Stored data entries
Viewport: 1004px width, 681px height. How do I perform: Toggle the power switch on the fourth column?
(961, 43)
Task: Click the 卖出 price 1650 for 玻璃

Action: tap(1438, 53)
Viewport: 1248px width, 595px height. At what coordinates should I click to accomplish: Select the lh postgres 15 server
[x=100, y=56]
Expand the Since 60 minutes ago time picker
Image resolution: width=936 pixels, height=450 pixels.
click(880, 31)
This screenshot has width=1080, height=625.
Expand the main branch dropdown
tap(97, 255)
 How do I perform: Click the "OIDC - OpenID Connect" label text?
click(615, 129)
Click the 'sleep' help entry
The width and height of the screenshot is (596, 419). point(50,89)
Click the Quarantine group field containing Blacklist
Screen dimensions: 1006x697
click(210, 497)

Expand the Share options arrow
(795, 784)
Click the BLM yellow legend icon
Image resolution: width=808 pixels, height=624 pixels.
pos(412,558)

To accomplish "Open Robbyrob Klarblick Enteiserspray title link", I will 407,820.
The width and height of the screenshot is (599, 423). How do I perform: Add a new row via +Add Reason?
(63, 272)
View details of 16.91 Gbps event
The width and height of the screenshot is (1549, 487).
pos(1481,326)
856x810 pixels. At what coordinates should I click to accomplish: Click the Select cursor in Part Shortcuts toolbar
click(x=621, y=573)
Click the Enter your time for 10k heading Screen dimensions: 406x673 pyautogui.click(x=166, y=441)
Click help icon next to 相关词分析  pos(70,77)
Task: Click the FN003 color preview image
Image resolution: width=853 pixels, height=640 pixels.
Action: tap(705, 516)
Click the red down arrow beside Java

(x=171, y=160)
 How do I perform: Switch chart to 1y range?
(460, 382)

* What the task asks
Retype every entry above, word for word.

* Solution for this task
Viewport: 1004px width, 681px height. How do I perform: Toggle the power switch on the fourth column?
(961, 43)
Task: Click the 卖出 price 1650 for 玻璃

Action: tap(1438, 53)
Viewport: 1248px width, 595px height. At what coordinates should I click to accomplish: Select the lh postgres 15 server
[x=100, y=56]
Expand the Since 60 minutes ago time picker
Image resolution: width=936 pixels, height=450 pixels.
click(880, 31)
This screenshot has width=1080, height=625.
Expand the main branch dropdown
tap(97, 255)
 How do I perform: Click the "OIDC - OpenID Connect" label text?
click(615, 129)
Click the 'sleep' help entry
The width and height of the screenshot is (596, 419). point(50,89)
Click the Quarantine group field containing Blacklist
Screen dimensions: 1006x697
click(210, 497)

Expand the Share options arrow
(795, 784)
Click the BLM yellow legend icon
Image resolution: width=808 pixels, height=624 pixels.
pos(412,558)

To accomplish "Open Robbyrob Klarblick Enteiserspray title link", I will 407,820.
The width and height of the screenshot is (599, 423). How do I perform: Add a new row via +Add Reason?
(63, 272)
View details of 16.91 Gbps event
The width and height of the screenshot is (1549, 487).
pos(1481,326)
856x810 pixels. At what coordinates should I click to accomplish: Click the Select cursor in Part Shortcuts toolbar
click(x=621, y=573)
Click the Enter your time for 10k heading Screen dimensions: 406x673 pyautogui.click(x=166, y=441)
Click help icon next to 相关词分析  pos(70,77)
Task: Click the FN003 color preview image
Image resolution: width=853 pixels, height=640 pixels.
Action: tap(705, 516)
Click the red down arrow beside Java

(x=171, y=160)
 How do I perform: Switch chart to 1y range?
(460, 382)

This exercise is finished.